◆ **YOUR GOAL**:
Where a line contains "Instruction: Open the", begin there and restate word for word every line to the end of the entries below, pictures excluded.

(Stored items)
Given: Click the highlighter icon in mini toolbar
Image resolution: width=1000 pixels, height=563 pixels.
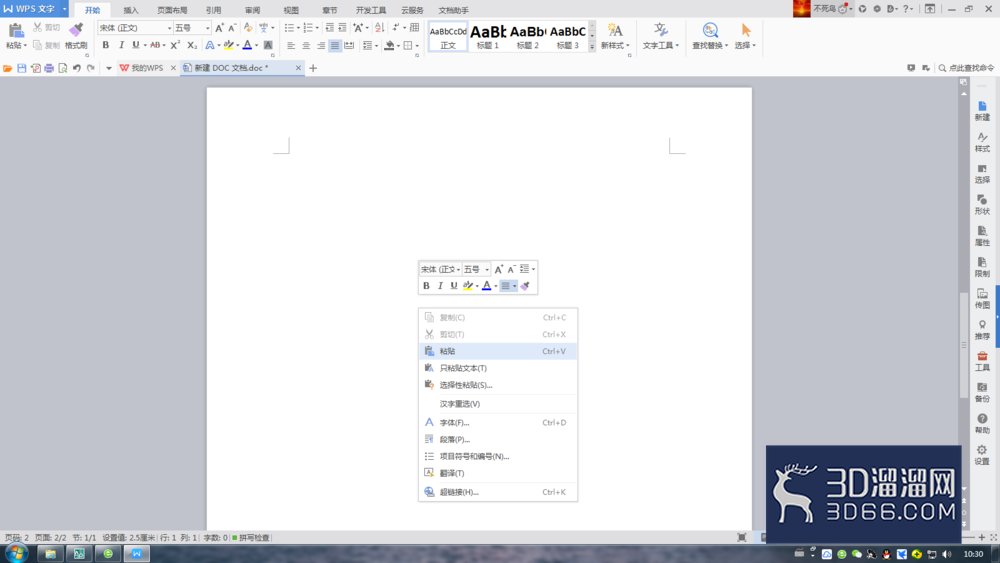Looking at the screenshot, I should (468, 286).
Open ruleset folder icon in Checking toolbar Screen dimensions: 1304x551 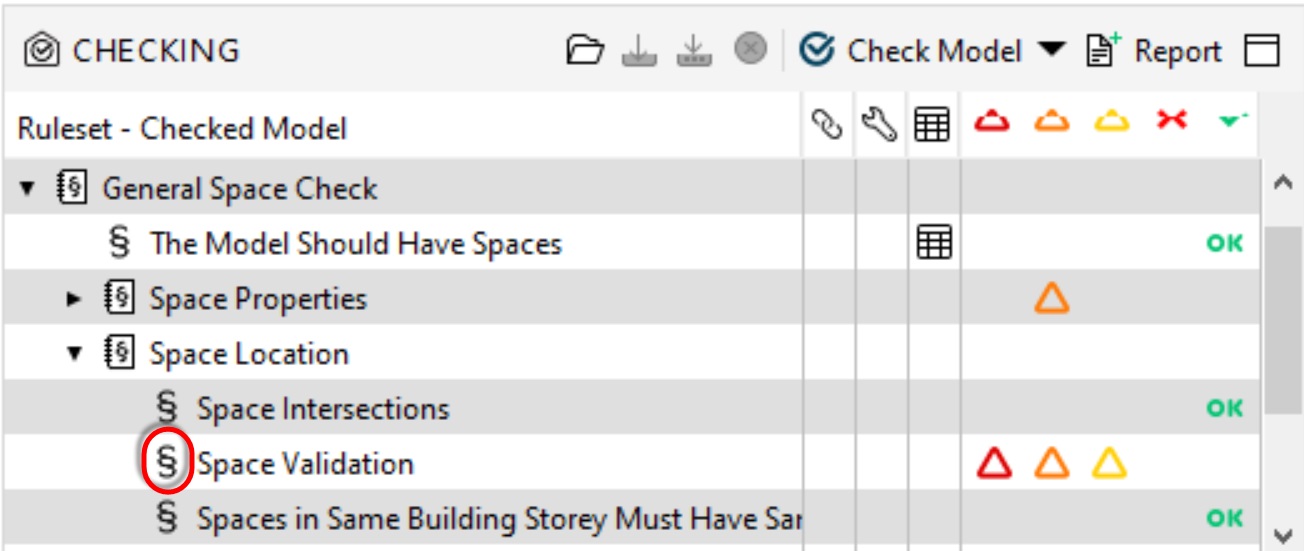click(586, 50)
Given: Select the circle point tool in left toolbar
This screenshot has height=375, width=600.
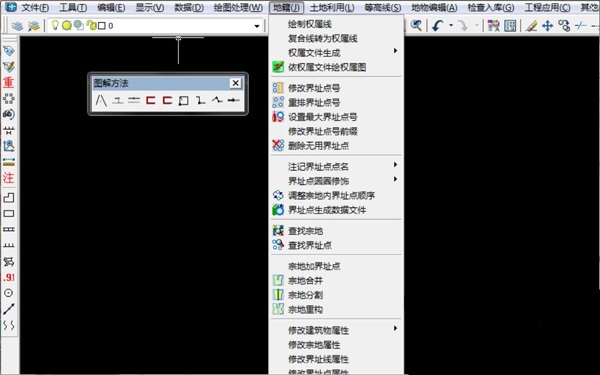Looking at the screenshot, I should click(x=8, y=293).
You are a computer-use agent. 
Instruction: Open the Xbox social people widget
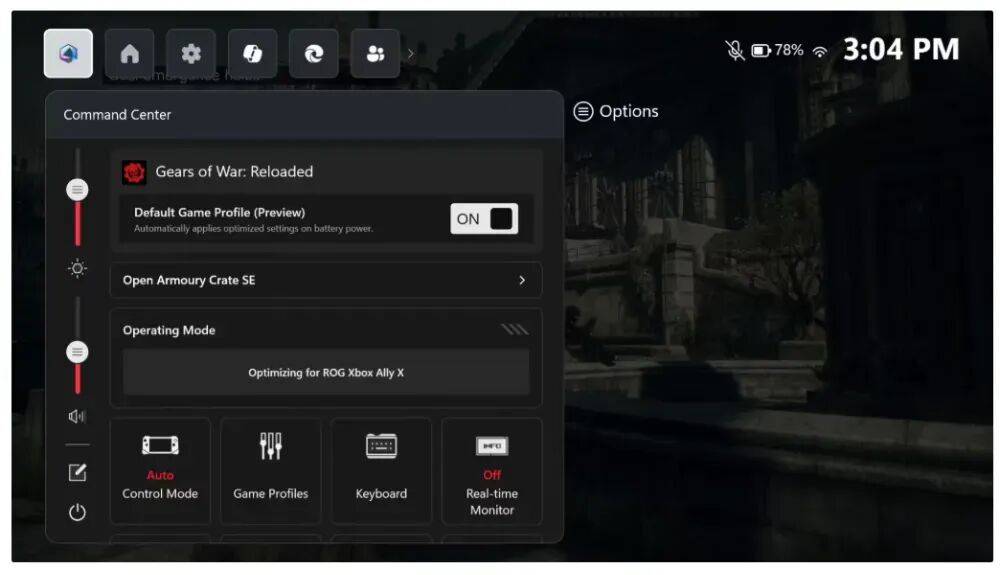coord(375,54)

◆ **RESPONSE AREA**:
Instruction: Open the Xbox social people widget
coord(375,54)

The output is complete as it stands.